Darah merah yang terlihat keluar dari tubuh Ibunya, tatapan mata kasihan yang terlihat ke arahnya, air mata sedih ayahnya, hingga saat dia kehilangan kesadarannya.

"Seperti kata Zev beberapa minggu yang lalu, kendaraan itu tidak ada yang mengendarainya," jelas Kae kepada Linn dengan senyum andalannya.

"Kita pergi ke ingatan masa depanmu," sekali lagi Kae menjentikkan jari tangan kirinya dan layar-layar yang menunjukkan aura sedih itu berganti dengan layar penuh gambar tanda tanya.

"Nah lihat sesuatu yang lebih mengejutkan," Kae menunjuk salah satu layar hingga layar itu menunjukkan suatu rekaman ingatan.

Rekaman itu terlihat Linn dan teman-temannya tengah berada di hutan dengan langit gelap.

"Kau tahu, Linn, aku yang membunuh ibumu dulu, sekarang aku yang akan membunuhmu," ucap seseorang yang sangat Linn kenal, Mara.

Luka demi luka, darah perlahan menetes ke tanah basah yang terkena hujan. Hingga aura kematian terasa begitu pekat. Semua tumbang, hanya Siel yang bertahan, dia koma beberapa bulan setelah kejadian itu. Ola membiarkan tubuhnya menjadi wadah Mara, namun rencana mereka gagal hingga Mara bisa benar-benar mengambil alih tubuh Ola sepenuhnya. Lalu Kae, dia tetap hidup, dia tak pernah ikut dalam pertarungan mereka.

Mata Linn memanas melihat rekaman ingatan itu, rasanya air matanya ingin berlomba-lomba keluar. Linn merasakan sebuah telapak tangan berada di atas kepalanya lalu mengelus-elus kepalanya perlahan.

"Tante bukan antagonis, kamu, mau merubah takdirmu kan? Ubah ya, Tante cuma bisa lihat kalian saat itu, karena kalau Tante ikut, bakal percuma, kekuatan Tante gak bisa buat bertarung." Pandangan Linn memburam penuh dengan air mata yang siap keluar. Ucapan Kae membuat Linn menangis.
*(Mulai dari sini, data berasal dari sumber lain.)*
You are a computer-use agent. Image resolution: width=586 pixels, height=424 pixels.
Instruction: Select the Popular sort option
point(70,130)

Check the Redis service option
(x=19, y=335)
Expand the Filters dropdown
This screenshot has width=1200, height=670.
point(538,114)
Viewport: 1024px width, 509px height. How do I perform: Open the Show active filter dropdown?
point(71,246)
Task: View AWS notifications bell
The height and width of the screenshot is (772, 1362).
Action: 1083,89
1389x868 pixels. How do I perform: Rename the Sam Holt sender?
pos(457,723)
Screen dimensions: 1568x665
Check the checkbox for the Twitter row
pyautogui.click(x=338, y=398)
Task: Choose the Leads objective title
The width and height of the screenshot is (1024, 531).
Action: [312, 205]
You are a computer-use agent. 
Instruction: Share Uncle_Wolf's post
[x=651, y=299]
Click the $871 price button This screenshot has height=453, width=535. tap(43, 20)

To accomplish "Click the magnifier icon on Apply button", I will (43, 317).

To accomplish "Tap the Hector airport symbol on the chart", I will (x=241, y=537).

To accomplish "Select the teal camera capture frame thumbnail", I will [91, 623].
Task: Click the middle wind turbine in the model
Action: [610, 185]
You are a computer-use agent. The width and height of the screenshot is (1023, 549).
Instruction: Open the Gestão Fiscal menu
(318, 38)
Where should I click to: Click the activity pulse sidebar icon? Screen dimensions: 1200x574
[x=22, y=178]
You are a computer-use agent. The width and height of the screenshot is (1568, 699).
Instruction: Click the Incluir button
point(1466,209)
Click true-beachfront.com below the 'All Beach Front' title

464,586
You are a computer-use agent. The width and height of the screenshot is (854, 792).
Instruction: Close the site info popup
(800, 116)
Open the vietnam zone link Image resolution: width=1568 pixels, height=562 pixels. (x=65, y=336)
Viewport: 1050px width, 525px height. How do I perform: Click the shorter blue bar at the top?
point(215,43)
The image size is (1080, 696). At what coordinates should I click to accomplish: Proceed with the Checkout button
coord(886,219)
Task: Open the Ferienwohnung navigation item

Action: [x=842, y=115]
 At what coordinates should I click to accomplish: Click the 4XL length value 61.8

Saat dia mengedipkan matanya dia sudah berada kembali di dalam rumah Kae, dengan keadaan menangis.

"Linn! Aduh, kenapa bisa nangis? Beneran seburuk itu?" tanya Noe dengan panik.

"Kalau masa depan kalian iya, buruk banget, tapi aku yakin kalian bisa ngerubah, nunggu dua minggu lagi buat ngelihat perubahan kalian di masa depan." Bukan Linn yang menjawab pertanyaan itu, melainkan Kae sambil tersenyum manis.